Basel III, risk based capital requirements, leverage ratio, distortions, and “The Drowning Pool”

I have for years seriously criticized the distortions in the allocation of bank credit to the real economy that the risk based capital requirements of Basel II produce. And now I am often being answered that these distortions have been in much removed because of the introduction in Basel III of the 3 percent leverage ratio, that which is applied on all assets without any risk weighing.

Unfortunately the truth is that could make the distortions even worse, and equally unfortunate, the why of it, is not so easy to explain… and so here I give it another go.

Have you seen “The Drowning Pool”, where Paul Newman and Gail Strickland are locked in a hydrotherapy room, with the water rising to the ceiling? Well think of the capital requirements as the hydrotherapy room, and the leverage ratio as the water level. 

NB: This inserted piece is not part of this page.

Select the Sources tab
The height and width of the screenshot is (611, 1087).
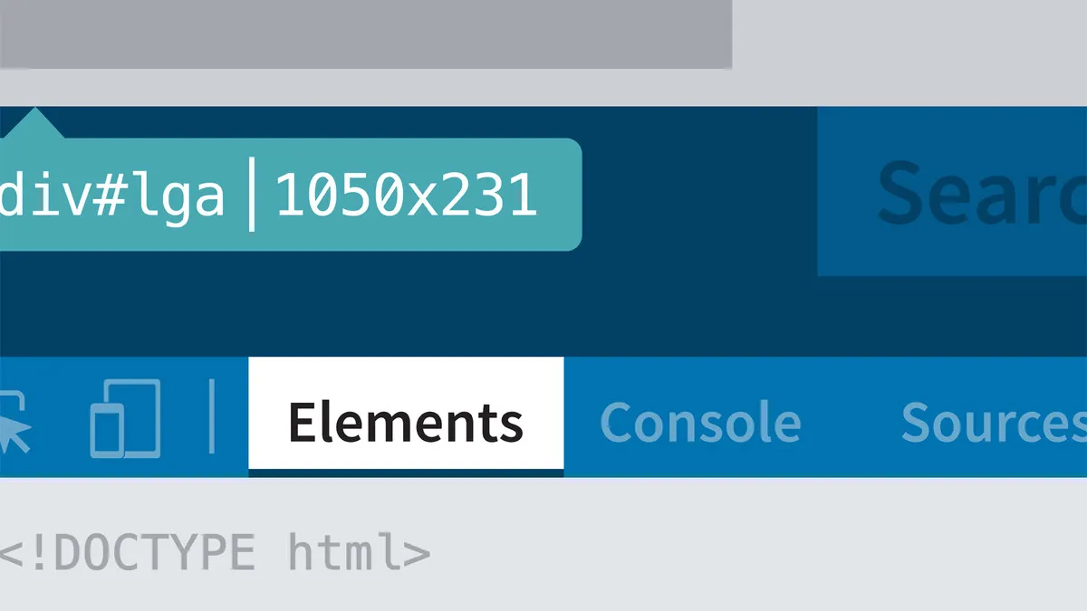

In Basel II, there was more room-oxygen for banks to maneuver around the risk-weights but, in Basel III, by means of the water level having risen, there is now less room-oxygen for the banks to breathe… and so the more the distortion.

And so Basel III by making the search for breathing space harder will therefore make banks even more loath to give credit to “the risky” those which regulators decided consume more oxygen-capital. Get it?


And of course that is not helped by the fact that, with the introduction of liquidity requirements which is also based on ex ante perceptions of risks, new sources of distortion are being introduced.